Ψ_X (or Ψ_Y) has been stated in terms of the matrix variable \( \Upsilon _{X} \) (or \( \Upsilon _{Y} \)) in Eq. (C1) (or Eq. C5). Next, we plan to achieve Ψ_X (or Ψ_Y) with the least norm under the condition that Ω_X (or Ω_Y) is a constant. For this purpose, we find the value of matrix \( \Upsilon _{X} \) (or matrix \( \Upsilon _{Y} \)), which yields the least value of \( {\text{tr}}_{{\Psi _{X}^{\text{T}}\Psi _{X} }} \) (or \( {\text{tr}}_{{\Psi _{Y}^{\text{T}}\Psi _{Y} }} \)). This is shown below:

$$ \begin{aligned} {\text{tr}}_{{\Psi _{X}^{\text{T}}\Psi _{X} }} & = {\text{tr}}_{{\left( {\Lambda _{X}^{ - 1} \Upsilon_{X} - U_{X}^{\text{T}} U_{Y}\Omega _{X} } \right)^{T} \left( {\Lambda _{X}^{ - 1}\Upsilon _{X} - U_{X}^{\text{T}} U_{Y}\Omega _{X} } \right)}} \\ & = {\text{tr}}_{{\Psi _{X}^{\text{T}}\Psi _{X} }} = {\text{tr}}_{{\left( {\Upsilon _{X}^{\text{T}}\Lambda _{X}^{ - 1} -\Omega _{X}^{\text{T}} U_{Y}^{\text{T}} U_{X} } \right)\left( {\Lambda _{X}^{ - 1}\Upsilon _{X} - U_{X}^{\text{T}} U_{Y}\Omega _{X} } \right)}} \\ & = - 2{\text{tr}}_{{\Omega _{X}^{\text{T}} U_{Y}^{\text{T}} U_{X}\Lambda _{X}^{ - 1}\Upsilon _{X} }} + {\text{tr}}_{{\Upsilon _{X}^{\text{T}}\Lambda _{X}^{ - 2}\Upsilon _{X} }} + {\text{tr}}_{{\Omega _{X}^{\text{T}}\Omega _{X} }} \\ \end{aligned} $$

$$ \therefore \frac{\partial }{{\partial\Omega _{X} }}{\text{trace}}\left( {\Psi _{X}^{\text{T}}\Psi _{X} } \right) = - 2\Upsilon _{X}\Lambda _{X}^{ - 1} U_{X}^{\text{T}} U_{Y} + 2\Omega _{X} = 0 $$

$$ \Rightarrow\Upsilon _{X} =\Lambda _{X} U_{X}^{\text{T}} U_{Y}\Omega _{X}^{\text{T}} C_{Y}^{{ - {\text{T}}/2}} $$

(C8)

$$ \Rightarrow\Upsilon _{Y} =\Lambda _{Y} U_{Y}^{\text{T}} U_{X}\Omega _{Y}^{\text{T}} C_{X}^{{ - {\text{T}}/2}} $$

(C9)

Equations (C1), (C4), (C5), (C7), (C8) and (C9) have been used as Eqs. (11)–(13), to iteratively obtain the suboptimal value of W in Algorithm 1.

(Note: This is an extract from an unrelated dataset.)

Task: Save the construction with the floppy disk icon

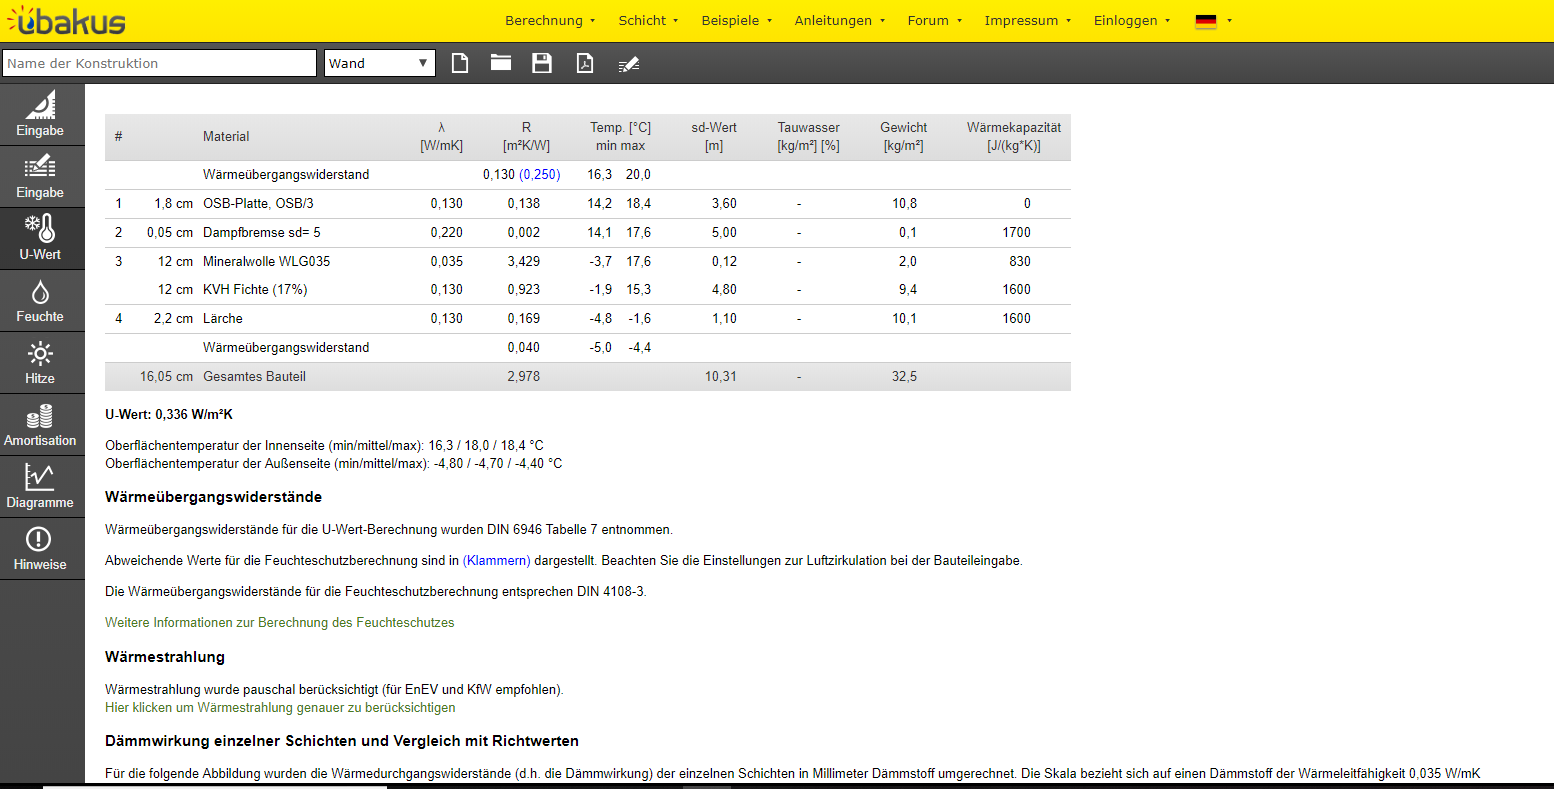Action: (542, 63)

Appendix D: Solution to nonlinear constraint for optimization

Here, we provide a simplification of the quadratic constraint in Eqs. (6) and (10), to a linear form. As the distribution of \( \tilde{X} \) and \( \tilde{Y} \) should be the same, we can say:

$$ C_{{\tilde{X}}} = C_{{\tilde{Y}}} = I \Leftrightarrow W_{X}^{\text{T}} C_{X} W_{X} = W_{Y}^{\text{T}} C_{Y} W_{Y} = I $$

(D1)

This equation suggests that matrix W_X (or matrix W_Y) is the geometric mean of C ⁻¹ _X (or C ⁻¹ _Y ) and I. If we use the relaxation that matrix W_X is symmetric, then we get

$$ W_{X} C_{X} W_{X} = I $$

(D2)

Let \( U_{pX} \) be the upper triangular matrix obtained by Cholesky decomposition of C_X, i.e., \( C_{X} = U_{pX}^{\text{T}} U_{pX} \) and \( V_{X} = U_{pX}^{ - 1} \). If \( R_{X}^{2} = U_{pX} IU_{pX}^{\text{T}} = U_{pX} U_{pX}^{\text{T}} \), then I = V_XR ² _X V ^T _X . Then,

$$ \begin{aligned} W_{X}^{\text{T}} C_{X} W_{X} & = V_{X} R_{X}^{2} V_{X}^{\text{T}} \\ \Rightarrow W_{X}^{\text{T}} U_{pX}^{\text{T}} U_{pX} W_{X} & = V_{X} R_{X} R_{X}^{\text{T}} V_{X}^{\text{T}} \\ \Rightarrow U_{pX} W_{X} & =\Upsilon _{X} R_{X}^{\text{T}} V_{X}^{\text{T}} \\ \Rightarrow W_{X} & = V_{X}\Upsilon _{X} R_{X}^{\text{T}} V_{X}^{\text{T}} \\ \end{aligned} $$

(D3)

where \( \Upsilon _{X} \) is an orthogonal matrix. With the same analysis if matrix W_X is symmetric, \( U_{pY} \) is the upper triangular matrix obtained by Cholesky decomposition of C_Y, \( V_{Y} = U_{pY}^{ - 1} \), and \( R_{Y}^{2} = U_{pY} U_{pY}^{\text{T}} \) we have

$$ \Rightarrow W_{Y} = V_{Y} \Upsilon_{Y} R_{Y}^{\text{T}} V_{Y}^{\text{T}} $$

(D4)

where \( \Upsilon _{Y} \) is an orthogonal matrix.